Eh? Only chip Intel has right now to beat it in games is 9900k. The main weakness we're seeing is that boost clocks aren't going that high in games (compared to what is advertised). Is that due to the review samples, or will retail chips have the same problem?
The 8700K/9700K also beats it, though by slightly lesser margins:
https://static.techspot.com/articles-info/1869/bench/Cost_1.png In terms of gaming, the Ryzen 3000 chips are about equal with the 9600K, according to that chart.
You're right, the boost clocks (and potential overclocks, it seems) are somewhat underwhelming, but even if it boosted (or overclocked) to 4.5GHz hypothetically, it's still not a 9900K killer like many here had claimed.
My 8700K overclocks to 5.0GHz, frankly if there is a Ryzen 3000 chip that can beat this for gaming purposes, I will gladly upgrade to it.
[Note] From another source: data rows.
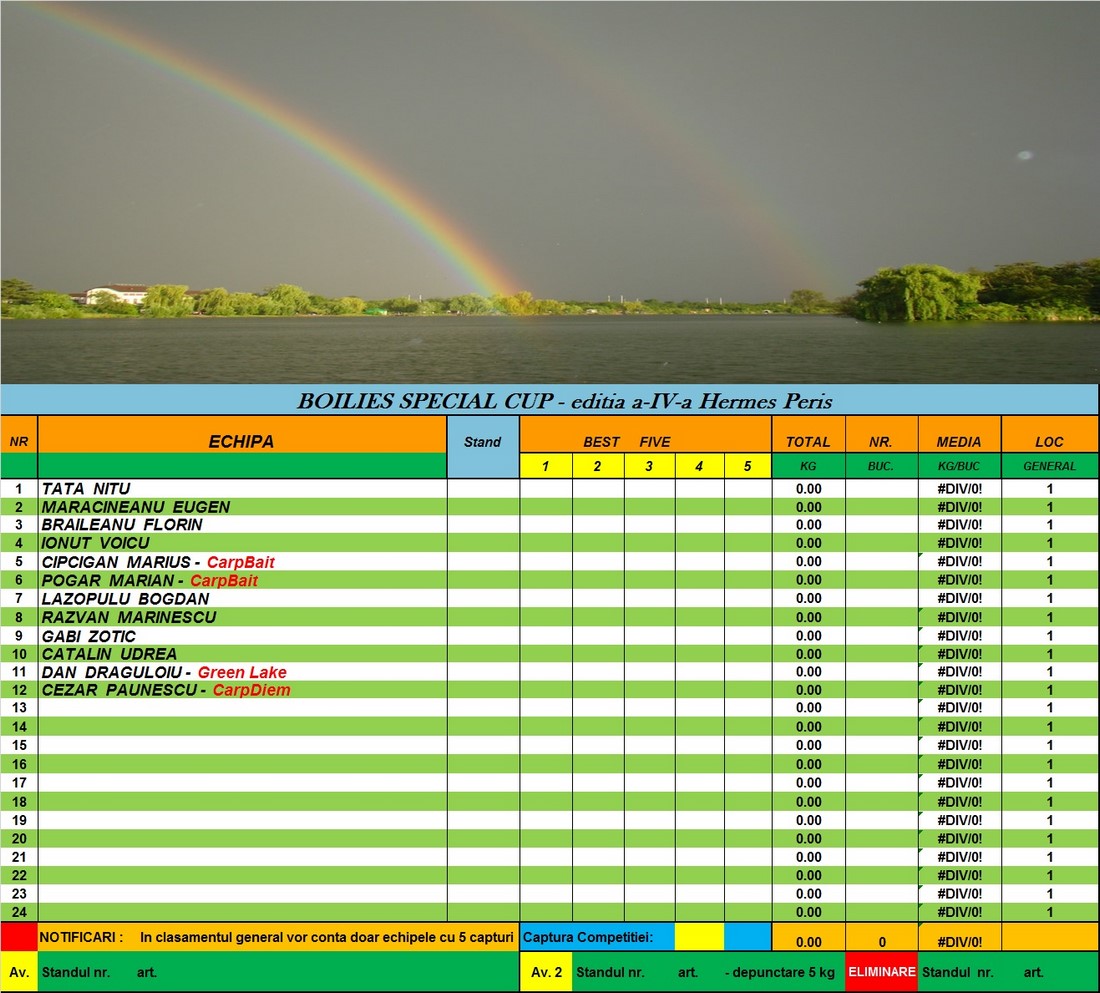Viewport: 1100px width, 993px height.
Task: Click the rainbow lake photo
Action: (x=550, y=190)
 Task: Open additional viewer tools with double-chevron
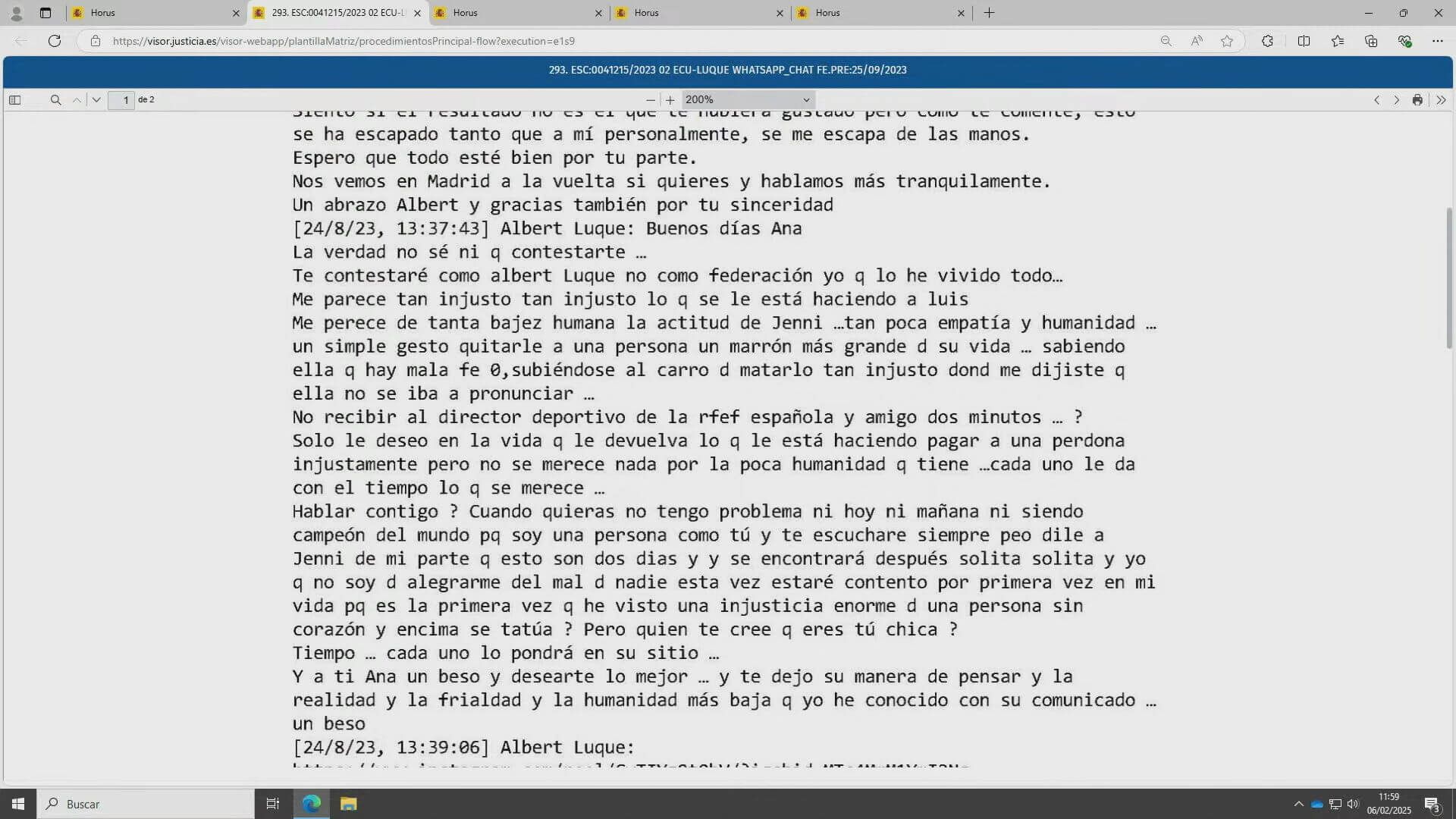[x=1442, y=99]
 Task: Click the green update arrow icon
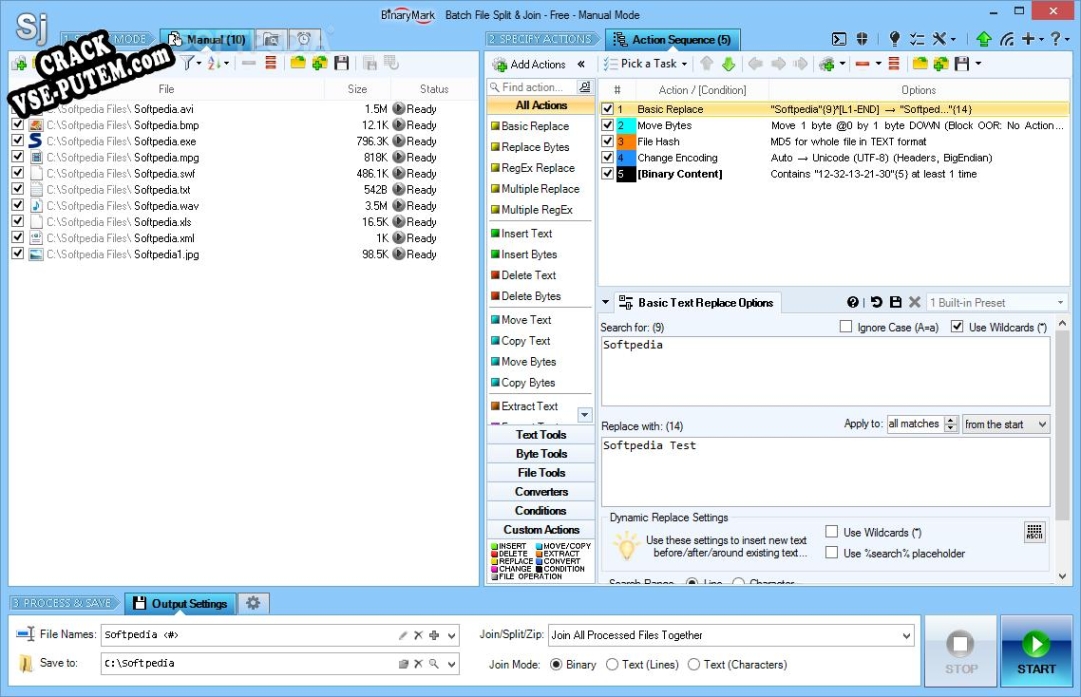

Heck, even if it beats a stock 8700K I'll probably jump onboard just because I'm bored of Intel (been using them since Core 2, mainly because they always lead in gaming) and just want an excuse to build an AMD gaming rig, apart from a lower price for equivalent cores/threads.
Was really looking forward to Zen 3000, but apart from 'more cores' (useful of course, just not so much for gaming) there really isn't any reason for me to 'upgrade'.